EXERCISE REQUIREMENTS: Beneath this line are the data; copy exactly the part of them that opens with the line containing "The image size is (383, 284)." and closes with the line containing "Given: Click the search", and only that part.

INFORMATION PROVIDED:
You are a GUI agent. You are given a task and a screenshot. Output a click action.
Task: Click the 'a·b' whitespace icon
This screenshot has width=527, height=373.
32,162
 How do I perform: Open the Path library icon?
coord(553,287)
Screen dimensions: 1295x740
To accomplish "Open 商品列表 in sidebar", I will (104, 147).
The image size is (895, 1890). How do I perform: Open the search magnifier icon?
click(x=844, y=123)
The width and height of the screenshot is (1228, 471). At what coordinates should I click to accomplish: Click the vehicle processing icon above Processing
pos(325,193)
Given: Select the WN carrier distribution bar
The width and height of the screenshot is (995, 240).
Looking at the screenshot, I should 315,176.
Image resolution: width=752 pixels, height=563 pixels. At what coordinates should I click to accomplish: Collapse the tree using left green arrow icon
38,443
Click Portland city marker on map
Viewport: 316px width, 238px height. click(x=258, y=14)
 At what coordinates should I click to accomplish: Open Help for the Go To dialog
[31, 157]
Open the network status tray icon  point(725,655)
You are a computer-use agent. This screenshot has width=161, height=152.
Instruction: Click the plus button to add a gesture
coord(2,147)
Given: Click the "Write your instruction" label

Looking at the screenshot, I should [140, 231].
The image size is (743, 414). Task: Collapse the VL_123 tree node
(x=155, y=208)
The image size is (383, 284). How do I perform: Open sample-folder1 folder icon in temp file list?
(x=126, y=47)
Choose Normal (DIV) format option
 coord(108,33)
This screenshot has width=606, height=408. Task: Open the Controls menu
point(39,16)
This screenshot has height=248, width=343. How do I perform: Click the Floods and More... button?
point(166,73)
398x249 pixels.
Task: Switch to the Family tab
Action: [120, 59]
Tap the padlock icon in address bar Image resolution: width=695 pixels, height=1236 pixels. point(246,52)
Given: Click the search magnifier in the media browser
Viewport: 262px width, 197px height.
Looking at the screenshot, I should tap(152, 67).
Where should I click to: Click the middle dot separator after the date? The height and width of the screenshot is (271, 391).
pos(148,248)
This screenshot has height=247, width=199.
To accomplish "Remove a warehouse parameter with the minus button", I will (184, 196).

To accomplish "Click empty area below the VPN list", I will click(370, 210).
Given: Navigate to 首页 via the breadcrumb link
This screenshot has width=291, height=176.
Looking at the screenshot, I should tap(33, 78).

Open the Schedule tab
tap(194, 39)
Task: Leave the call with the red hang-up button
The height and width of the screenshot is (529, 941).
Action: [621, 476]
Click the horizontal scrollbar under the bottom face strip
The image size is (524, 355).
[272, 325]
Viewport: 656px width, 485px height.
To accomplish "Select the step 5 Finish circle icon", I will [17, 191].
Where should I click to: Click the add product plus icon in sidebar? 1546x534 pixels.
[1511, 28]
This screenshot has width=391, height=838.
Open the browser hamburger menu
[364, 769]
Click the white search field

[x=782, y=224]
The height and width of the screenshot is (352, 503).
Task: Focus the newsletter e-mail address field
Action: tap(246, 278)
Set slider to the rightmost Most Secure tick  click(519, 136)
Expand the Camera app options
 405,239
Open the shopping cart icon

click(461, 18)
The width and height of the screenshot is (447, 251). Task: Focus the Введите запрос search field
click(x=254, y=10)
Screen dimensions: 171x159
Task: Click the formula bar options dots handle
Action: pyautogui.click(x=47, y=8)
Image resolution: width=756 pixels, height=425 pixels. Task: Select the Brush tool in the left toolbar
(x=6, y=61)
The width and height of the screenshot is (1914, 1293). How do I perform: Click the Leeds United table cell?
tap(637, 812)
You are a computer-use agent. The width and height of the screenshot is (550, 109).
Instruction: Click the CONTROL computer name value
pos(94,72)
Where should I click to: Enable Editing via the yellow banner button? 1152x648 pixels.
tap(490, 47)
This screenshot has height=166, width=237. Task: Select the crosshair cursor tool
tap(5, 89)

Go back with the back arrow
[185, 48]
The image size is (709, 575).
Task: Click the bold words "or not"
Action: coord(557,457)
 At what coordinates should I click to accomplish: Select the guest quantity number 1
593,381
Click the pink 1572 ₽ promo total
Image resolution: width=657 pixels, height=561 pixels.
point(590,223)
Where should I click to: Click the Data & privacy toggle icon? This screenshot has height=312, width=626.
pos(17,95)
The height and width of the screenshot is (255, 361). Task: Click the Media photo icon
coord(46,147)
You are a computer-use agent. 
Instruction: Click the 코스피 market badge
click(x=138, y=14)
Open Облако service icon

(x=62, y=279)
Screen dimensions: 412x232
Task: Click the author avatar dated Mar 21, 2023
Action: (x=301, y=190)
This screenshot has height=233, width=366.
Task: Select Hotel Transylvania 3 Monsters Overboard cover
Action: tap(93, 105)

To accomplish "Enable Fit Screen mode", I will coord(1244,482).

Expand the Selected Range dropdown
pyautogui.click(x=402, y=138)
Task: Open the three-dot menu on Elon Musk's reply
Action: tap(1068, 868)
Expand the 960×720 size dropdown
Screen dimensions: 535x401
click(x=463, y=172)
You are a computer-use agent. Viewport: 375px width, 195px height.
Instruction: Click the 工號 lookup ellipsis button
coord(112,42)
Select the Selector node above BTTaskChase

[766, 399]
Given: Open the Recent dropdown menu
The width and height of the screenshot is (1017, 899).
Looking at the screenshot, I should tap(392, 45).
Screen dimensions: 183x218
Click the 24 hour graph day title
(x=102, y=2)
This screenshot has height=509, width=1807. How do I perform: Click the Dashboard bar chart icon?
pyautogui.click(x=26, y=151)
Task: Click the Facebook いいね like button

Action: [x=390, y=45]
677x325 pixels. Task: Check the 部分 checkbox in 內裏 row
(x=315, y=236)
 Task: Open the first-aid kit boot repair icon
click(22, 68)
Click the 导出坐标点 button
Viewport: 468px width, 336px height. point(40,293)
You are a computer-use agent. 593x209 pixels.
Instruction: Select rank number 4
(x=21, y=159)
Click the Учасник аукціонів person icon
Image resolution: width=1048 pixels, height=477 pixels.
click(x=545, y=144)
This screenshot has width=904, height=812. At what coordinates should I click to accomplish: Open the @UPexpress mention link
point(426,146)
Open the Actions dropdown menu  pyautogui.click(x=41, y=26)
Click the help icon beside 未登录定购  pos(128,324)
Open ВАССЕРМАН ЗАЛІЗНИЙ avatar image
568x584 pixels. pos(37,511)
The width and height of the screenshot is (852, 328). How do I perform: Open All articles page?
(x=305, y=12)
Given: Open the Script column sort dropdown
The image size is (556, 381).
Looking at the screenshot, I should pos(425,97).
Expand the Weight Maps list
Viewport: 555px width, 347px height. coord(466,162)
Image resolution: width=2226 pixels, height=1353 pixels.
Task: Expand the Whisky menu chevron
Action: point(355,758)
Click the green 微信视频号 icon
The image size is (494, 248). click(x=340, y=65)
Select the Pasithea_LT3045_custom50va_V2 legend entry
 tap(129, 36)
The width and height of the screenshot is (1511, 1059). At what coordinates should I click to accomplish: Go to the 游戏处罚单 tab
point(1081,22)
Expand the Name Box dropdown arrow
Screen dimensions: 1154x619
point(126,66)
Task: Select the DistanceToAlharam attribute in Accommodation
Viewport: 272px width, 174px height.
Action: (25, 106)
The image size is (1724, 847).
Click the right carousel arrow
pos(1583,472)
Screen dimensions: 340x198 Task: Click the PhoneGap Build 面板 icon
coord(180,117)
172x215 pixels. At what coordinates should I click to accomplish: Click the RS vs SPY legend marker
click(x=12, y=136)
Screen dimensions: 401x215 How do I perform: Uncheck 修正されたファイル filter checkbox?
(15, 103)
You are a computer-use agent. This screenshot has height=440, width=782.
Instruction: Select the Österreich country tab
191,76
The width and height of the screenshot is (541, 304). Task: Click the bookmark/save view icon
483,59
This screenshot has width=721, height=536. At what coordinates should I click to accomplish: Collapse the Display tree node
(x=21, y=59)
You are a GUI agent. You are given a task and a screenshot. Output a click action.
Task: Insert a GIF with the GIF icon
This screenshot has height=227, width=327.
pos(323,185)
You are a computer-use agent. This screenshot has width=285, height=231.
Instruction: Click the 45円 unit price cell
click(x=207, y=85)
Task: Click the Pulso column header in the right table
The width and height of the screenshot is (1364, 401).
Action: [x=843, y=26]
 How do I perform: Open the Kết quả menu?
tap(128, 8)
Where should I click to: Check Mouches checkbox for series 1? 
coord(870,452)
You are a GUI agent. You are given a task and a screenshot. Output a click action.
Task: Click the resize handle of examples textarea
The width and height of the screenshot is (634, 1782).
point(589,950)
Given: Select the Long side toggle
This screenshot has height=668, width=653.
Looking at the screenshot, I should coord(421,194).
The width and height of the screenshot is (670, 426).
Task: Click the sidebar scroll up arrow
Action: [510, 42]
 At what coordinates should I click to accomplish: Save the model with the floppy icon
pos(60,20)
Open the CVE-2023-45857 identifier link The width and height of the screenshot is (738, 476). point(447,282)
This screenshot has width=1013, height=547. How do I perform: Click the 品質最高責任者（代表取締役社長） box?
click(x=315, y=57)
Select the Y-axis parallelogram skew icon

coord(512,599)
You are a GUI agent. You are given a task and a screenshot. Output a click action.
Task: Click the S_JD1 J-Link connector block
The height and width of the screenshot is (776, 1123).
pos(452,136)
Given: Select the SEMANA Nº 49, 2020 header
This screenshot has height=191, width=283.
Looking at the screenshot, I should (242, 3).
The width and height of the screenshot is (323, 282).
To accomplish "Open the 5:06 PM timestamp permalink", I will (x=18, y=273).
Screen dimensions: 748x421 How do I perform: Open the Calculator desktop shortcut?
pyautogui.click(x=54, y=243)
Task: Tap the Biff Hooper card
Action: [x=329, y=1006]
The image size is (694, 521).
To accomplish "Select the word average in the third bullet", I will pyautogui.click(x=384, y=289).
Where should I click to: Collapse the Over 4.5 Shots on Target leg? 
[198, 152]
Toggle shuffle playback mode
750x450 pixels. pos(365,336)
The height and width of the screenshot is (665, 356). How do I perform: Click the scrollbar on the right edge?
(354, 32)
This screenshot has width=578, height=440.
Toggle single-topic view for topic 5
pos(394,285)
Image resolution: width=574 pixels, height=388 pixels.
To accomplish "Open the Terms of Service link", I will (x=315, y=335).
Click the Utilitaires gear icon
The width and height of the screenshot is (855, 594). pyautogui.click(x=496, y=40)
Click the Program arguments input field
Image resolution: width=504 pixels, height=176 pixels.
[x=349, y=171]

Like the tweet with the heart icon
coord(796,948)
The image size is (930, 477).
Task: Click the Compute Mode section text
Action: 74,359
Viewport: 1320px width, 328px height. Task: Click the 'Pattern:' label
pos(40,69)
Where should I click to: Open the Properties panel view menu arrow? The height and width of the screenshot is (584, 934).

TASK RESULT:
The image size is (383, 284). How do I perform: Open sample-folder1 folder icon in temp file list?
(x=126, y=47)
Choose Normal (DIV) format option
 coord(108,33)
This screenshot has width=606, height=408. Task: Open the Controls menu
point(39,16)
This screenshot has height=248, width=343. How do I perform: Click the Floods and More... button?
point(166,73)
398x249 pixels.
Task: Switch to the Family tab
Action: [120, 59]
Tap the padlock icon in address bar Image resolution: width=695 pixels, height=1236 pixels. point(246,52)
Given: Click the search magnifier in the media browser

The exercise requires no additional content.